Itu mungkin masalah raja, tapi bukan masalahnya.
Sial sekali bagi Areva karena di saat ia sudah tidak lagi memikirkan apa-apa, tapi hanya pada tugas yang tengah dikerjakannya, konsentrasinya buyar kala mendapati sosok sang kepala pengawal.
Ia ingat dengan jelas bahwa pria itulah yang tempo hari tidak hanya menyeretnya tiba-tiba ke ruang baca milik sang Raja, tapi juga ke dalam lembah masalah.
Antara takut atau percaya diri berlebih, Areva buru-buru memutar tubuhnya, tidak ingin jika sampai wajahnya terlihat karena bisa saja ia datang kemari untuk menemuinya lagi.
Beberapa kali Areva sempatkan untuk melirik, ingin melihat apa yang si kepala pengawal lakukan. Keningnya mengerut ketika mendapatinya mendekati Mora lalu membisikkan sesuatu di telinganya yang membuat wanita tua itu terkikik sendiri.
Apa si kepala pengawal itu menyukai wanita yang lebih tua darinya?
Sepertinya tidak.
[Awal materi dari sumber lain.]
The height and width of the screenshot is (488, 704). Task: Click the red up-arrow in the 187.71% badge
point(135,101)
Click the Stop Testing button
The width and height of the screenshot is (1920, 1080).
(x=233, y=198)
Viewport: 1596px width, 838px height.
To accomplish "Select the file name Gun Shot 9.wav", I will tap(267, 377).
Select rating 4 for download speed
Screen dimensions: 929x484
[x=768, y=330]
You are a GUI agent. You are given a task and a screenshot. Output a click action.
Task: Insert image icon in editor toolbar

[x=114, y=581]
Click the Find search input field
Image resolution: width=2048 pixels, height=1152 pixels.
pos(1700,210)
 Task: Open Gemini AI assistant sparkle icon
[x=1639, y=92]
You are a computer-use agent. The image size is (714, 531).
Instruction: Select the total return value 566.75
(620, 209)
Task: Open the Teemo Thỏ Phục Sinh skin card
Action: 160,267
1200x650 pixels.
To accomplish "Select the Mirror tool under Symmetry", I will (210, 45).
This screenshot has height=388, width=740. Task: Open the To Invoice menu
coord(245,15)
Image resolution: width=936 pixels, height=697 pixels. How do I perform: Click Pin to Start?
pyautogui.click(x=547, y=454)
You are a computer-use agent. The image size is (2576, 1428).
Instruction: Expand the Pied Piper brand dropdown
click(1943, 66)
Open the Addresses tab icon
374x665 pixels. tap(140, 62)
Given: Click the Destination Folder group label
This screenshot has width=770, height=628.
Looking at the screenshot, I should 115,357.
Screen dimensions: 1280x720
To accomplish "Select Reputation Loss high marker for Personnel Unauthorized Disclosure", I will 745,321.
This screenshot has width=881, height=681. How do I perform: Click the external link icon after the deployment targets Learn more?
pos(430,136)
Sepertinya ia menyukai wanita yang luar biasa lebih tua darinya.
"Semua! Tinggalkan pekerjaan kalian dan berkumpul di dapur!"
Tidak hanya Areva, tapi yang lain pun tampak heran mendengar perintah Mora. Walau begitu, mereka tetap menurut dan segera ke dapur sebelum Mora kembali berteriak dan memulai polusi udara di Atveria.
Mereka berdiri berbaris dan saling berbisik satu sama lain tentang alasan mengapa mereka dikumpulkan seperti ini, kecuali Areva.
Ia tidak memiliki teman di sana walau sudah beberapa lama bekerja, tapi itu tidak masalah. Ia sudah biasa sendirian.
Mora berjalan masuk kemudian bersama dengan si kepala pengawal di sampingnya. Areva yang berdiri paling ujung buru-buru menundukkan kepalanya, berharap ia akan jadi tampak tidak terlihat dengan melakukannya.
"Silahkan, Tuan Muda Draven." Mora berucap dan Areva bisa mendenganya dari tempatnya berdiri.
Harusnya Areva tidak perlu merasakan perasaan mencekam macam ini. Namun, entah mengapa ia tidak tenang setiap kali melihat si kepala pengawal yang baru dia ketahui bernama Draven itu berada dalam jarak yang begitu dekat dengannya.
Katakan saja bahwa firasatnya tidak pernah salah, tapi ia mengira bahwa Draven kemari untuk mencarinya.
"HA! KETEMU!"
Areva sontak mengangkat kepalanya dan melihat si kepala pengawal itu telah berdiri tepat di hadapannya dengan senyum di bibirnya yang tampak sedikit mengerikan di matanya.
"Aku mencari dia." Draven menarik tangan kanannya. "Siapa namanya?"
"Areva."
"Terima kasih, Mora! Kau yang terbaik!"
Itu adalah kalimat terakhir yang dilontarkannya sebelum membawanya pergi.
Lagi-lagi ke ruangan yang sama dan bertemu orang yang sama.
Harusnya Areva gigit saja tangan Draven agar melepaskannya dan ia bisa kabur, tidak perlu mengikutinya.
"Kau harusnya sudah tahu kenapa aku memanggilmu ke sini." Sang Raja membuka suaranya.
"Jadi, bagaimana dengan penawaranku tempo hari—"
Sang Raja menghentikan ucapannya begitu saja. Ia seolah tidak yakin dengan apa yang akan ia katakan selanjutnya.
Melihat itu, Draven yang ada di sebelahnya, mendekat lalu berbisik, "Namanya Areva."
"Jadi, bagaimana dengan penawaranku tempo hari, Areva?" Kini ia bisa menyelesaikan ucapannya.
Tahu namanya saja tidak, tapi malah ingin berani meminta anak darinya.
"Apa pun permintaanmu pasti akan kukabulkan sebagai imbalan asal kau mau mengandung anakku."
Areva harusnya tahu akan memberikan jawaban apa, tapi kini ia malah kesulitan untuk tidak merasa bimbang dan mulai terbujuk oleh iming-iming yang raja itu berikan padanya.
Ia beranikan diri menatap mata sang Raja.
Pikirnya, mungkinkah ia juga bisa mendapatkan bantuan darinya?